== AVAILABLE RECORDS

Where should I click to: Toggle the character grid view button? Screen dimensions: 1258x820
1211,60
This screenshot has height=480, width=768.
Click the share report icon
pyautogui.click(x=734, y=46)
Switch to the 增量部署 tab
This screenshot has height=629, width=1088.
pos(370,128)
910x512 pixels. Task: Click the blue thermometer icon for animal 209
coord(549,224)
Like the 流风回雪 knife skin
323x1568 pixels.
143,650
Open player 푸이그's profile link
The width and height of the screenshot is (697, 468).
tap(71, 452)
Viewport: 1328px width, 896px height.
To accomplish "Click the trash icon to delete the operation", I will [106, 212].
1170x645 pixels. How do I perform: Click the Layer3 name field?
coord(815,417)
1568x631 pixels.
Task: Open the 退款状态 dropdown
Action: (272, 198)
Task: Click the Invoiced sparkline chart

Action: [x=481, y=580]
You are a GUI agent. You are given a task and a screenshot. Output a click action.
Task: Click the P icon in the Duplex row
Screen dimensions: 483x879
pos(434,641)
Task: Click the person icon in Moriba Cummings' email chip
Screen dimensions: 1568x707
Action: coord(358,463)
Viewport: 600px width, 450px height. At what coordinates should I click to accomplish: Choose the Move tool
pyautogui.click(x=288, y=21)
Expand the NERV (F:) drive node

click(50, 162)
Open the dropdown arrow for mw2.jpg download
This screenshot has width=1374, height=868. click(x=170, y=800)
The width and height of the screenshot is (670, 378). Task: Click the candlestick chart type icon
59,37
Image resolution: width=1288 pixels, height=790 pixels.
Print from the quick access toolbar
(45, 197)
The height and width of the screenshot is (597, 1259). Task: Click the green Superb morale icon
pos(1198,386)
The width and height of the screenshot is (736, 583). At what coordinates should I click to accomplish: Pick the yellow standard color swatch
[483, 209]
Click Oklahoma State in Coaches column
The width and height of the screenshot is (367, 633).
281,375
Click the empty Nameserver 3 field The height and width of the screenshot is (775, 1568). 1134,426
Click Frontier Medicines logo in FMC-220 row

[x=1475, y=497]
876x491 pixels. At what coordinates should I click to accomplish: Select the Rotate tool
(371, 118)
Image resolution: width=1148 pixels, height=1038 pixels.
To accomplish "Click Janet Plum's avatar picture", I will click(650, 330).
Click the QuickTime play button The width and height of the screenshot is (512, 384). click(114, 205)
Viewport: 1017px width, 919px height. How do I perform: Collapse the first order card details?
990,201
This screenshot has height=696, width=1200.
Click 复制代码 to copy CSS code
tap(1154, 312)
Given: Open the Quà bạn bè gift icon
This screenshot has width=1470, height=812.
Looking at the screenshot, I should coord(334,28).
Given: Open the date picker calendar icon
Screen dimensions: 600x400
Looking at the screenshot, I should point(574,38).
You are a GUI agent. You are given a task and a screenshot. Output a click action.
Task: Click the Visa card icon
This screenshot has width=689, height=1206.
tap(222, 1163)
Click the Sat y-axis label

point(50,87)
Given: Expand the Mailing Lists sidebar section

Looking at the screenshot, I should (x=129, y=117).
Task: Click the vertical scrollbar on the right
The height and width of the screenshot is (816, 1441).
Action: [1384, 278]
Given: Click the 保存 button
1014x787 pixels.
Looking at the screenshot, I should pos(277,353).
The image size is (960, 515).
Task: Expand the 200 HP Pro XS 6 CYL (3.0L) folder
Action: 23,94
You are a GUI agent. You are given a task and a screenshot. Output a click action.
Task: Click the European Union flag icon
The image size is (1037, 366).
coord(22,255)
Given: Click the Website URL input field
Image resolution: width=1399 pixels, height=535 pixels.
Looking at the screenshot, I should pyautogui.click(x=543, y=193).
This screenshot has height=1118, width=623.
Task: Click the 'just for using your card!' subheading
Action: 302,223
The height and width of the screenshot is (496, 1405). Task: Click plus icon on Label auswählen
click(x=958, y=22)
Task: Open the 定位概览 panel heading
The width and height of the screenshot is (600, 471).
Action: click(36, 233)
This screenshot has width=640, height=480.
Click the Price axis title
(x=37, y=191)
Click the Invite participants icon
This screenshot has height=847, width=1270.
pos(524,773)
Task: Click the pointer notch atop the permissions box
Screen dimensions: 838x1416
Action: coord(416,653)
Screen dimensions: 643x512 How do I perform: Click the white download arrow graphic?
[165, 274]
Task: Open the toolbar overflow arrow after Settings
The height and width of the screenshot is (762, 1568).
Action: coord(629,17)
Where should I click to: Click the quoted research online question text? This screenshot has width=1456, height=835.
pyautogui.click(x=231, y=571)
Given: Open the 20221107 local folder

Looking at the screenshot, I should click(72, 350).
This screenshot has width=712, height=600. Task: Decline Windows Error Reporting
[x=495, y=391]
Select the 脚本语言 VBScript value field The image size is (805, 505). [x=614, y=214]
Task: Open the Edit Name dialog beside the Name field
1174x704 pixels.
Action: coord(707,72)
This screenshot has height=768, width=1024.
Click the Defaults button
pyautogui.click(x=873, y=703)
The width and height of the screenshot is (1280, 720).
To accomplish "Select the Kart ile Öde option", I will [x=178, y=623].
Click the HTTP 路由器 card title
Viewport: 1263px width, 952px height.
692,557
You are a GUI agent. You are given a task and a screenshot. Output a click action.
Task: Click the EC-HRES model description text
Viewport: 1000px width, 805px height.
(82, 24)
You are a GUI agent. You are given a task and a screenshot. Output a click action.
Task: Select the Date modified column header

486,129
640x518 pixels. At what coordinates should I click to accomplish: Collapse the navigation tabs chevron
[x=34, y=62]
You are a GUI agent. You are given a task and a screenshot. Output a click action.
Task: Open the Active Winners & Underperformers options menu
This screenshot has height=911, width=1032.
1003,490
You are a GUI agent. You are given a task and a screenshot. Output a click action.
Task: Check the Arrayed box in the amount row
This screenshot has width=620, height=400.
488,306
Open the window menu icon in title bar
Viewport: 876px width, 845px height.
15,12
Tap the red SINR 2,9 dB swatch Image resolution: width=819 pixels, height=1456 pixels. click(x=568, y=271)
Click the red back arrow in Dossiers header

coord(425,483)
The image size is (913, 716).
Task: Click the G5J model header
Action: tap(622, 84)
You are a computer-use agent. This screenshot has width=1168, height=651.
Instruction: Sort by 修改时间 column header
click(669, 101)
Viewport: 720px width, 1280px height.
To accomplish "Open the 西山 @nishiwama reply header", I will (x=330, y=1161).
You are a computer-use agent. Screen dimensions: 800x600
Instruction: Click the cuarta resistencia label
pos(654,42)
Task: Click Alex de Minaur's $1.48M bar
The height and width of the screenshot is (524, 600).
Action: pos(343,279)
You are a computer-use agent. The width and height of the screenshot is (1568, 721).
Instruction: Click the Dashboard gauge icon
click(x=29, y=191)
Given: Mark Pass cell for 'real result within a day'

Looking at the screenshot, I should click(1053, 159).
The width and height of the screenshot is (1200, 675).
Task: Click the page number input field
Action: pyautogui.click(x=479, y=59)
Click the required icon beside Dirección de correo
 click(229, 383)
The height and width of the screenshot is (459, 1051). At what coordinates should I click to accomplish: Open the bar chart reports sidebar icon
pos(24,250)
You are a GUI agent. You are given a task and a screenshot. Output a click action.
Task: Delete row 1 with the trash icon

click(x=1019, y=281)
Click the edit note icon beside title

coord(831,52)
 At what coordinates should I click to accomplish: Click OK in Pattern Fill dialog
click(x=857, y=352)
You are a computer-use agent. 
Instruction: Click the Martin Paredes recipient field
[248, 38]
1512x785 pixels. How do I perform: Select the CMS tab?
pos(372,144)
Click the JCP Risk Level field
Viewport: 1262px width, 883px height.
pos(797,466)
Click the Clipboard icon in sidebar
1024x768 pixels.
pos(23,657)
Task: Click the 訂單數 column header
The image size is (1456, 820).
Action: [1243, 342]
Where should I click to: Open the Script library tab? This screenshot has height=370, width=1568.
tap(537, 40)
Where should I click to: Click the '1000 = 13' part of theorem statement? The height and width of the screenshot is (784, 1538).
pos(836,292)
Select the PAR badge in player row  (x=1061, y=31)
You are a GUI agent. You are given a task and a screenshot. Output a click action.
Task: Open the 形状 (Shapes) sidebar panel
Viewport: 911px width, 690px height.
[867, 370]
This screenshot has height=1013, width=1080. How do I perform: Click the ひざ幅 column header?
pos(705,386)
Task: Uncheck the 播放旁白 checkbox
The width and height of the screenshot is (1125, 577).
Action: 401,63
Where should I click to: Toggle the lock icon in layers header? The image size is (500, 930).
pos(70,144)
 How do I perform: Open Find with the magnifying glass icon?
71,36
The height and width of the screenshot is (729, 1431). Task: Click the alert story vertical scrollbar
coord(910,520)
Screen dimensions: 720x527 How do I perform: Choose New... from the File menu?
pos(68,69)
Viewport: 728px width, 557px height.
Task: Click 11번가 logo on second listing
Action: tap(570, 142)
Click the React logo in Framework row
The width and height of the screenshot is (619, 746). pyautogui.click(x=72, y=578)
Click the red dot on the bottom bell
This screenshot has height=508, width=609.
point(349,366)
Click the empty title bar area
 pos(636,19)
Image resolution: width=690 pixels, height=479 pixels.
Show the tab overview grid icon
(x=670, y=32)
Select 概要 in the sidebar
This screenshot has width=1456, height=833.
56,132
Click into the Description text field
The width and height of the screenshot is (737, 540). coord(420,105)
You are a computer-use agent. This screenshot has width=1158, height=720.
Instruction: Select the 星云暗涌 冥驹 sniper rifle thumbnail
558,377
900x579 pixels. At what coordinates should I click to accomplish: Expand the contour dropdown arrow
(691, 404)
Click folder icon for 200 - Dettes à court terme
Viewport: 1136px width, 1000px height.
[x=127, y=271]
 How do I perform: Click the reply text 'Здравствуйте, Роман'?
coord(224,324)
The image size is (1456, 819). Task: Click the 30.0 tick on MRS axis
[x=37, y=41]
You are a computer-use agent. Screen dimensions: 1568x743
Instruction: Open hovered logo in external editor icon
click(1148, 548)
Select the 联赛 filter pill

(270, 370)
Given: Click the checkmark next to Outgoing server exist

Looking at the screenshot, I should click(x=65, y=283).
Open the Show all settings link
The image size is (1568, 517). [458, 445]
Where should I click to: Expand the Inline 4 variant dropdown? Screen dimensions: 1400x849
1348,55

====

WORK INSTRUCTION:
Take the line that contains "The image size is (1456, 819)." and every line after it to the end of the entries above, and reproduce them exactly.

EXPECTED ANSWER:
The image size is (1456, 819). Task: Click the 30.0 tick on MRS axis
[x=37, y=41]
You are a computer-use agent. Screen dimensions: 1568x743
Instruction: Open hovered logo in external editor icon
click(1148, 548)
Select the 联赛 filter pill

(270, 370)
Given: Click the checkmark next to Outgoing server exist

Looking at the screenshot, I should click(x=65, y=283).
Open the Show all settings link
The image size is (1568, 517). [458, 445]
Where should I click to: Expand the Inline 4 variant dropdown? Screen dimensions: 1400x849
1348,55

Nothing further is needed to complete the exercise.